-- DATA TO EXAMINE follows --

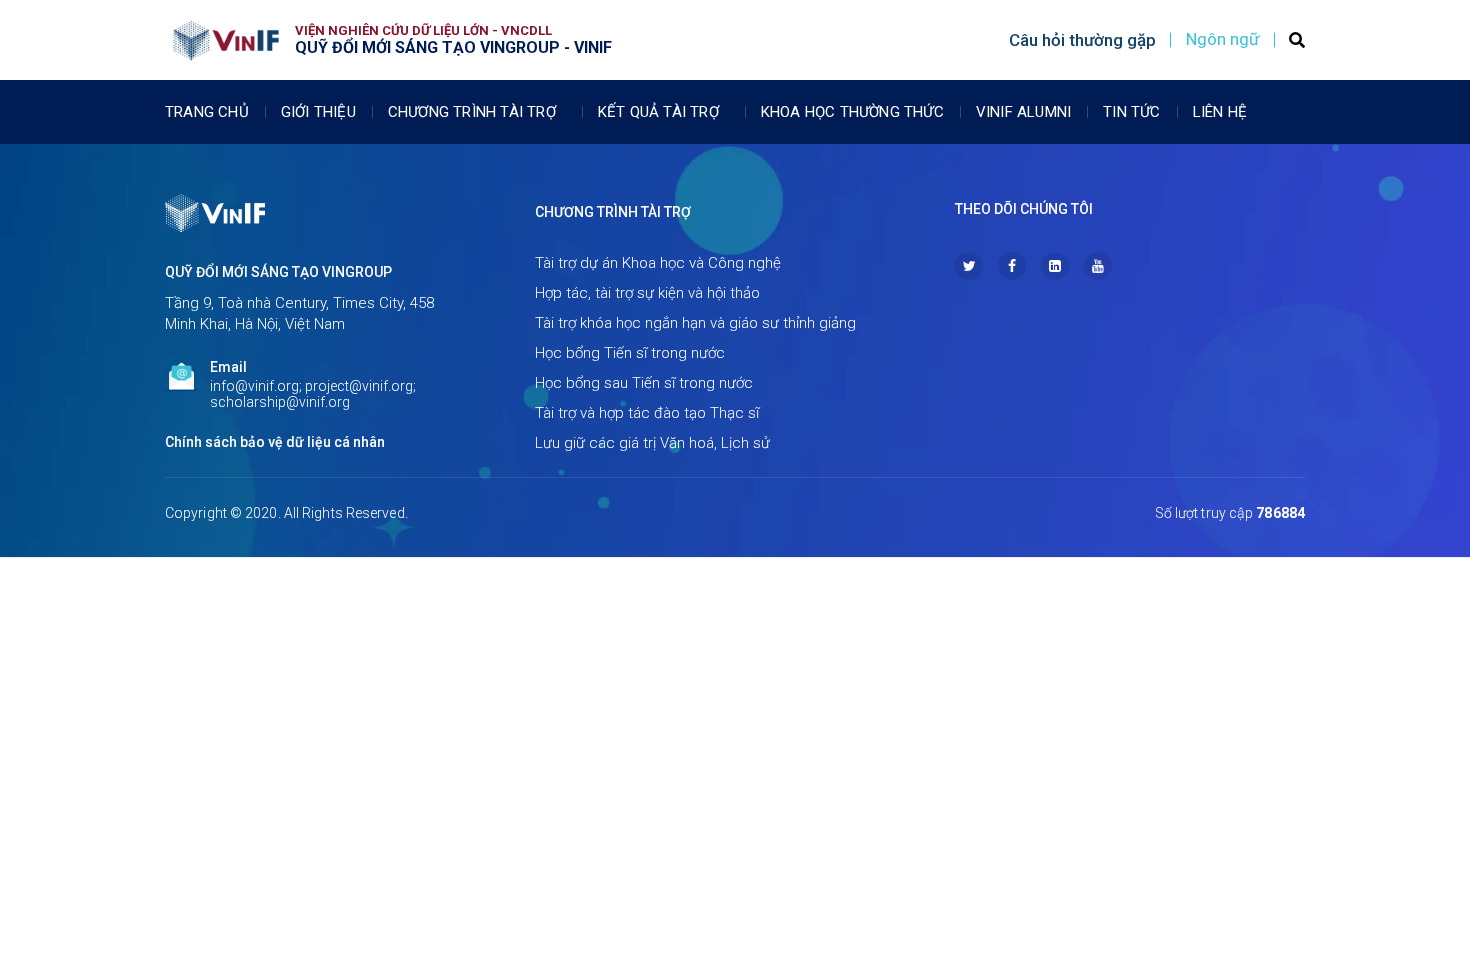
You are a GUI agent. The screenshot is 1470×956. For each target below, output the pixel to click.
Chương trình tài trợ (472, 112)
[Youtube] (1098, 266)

-- DATA TO EXAMINE concluded --
-- DATA TO EXAMINE follows --

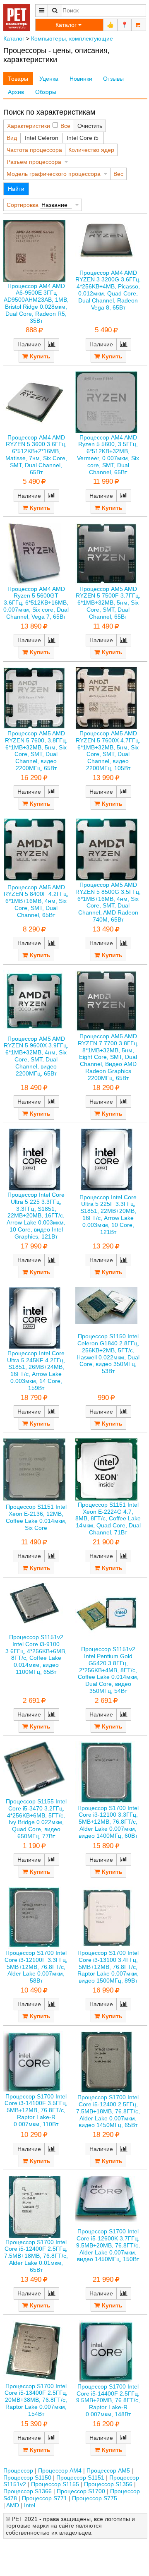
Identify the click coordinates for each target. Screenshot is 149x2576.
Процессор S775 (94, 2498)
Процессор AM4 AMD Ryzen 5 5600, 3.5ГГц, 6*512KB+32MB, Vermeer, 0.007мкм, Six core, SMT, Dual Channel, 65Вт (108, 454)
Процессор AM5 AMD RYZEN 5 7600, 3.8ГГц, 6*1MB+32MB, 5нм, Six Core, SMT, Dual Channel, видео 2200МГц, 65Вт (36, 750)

-- DATA TO EXAMINE concluded --

WHAT TO WORK ON :: What is needed is each line of the entries that contains the word "Channel".

REPLY TO THE EXERCISE ::
Процессор AM4 AMD Ryzen 5 5600, 3.5ГГц, 6*512KB+32MB, Vermeer, 0.007мкм, Six core, SMT, Dual Channel, 65Вт (108, 454)
Процессор AM5 AMD RYZEN 5 7600, 3.8ГГц, 6*1MB+32MB, 5нм, Six Core, SMT, Dual Channel, видео 2200МГц, 65Вт (36, 750)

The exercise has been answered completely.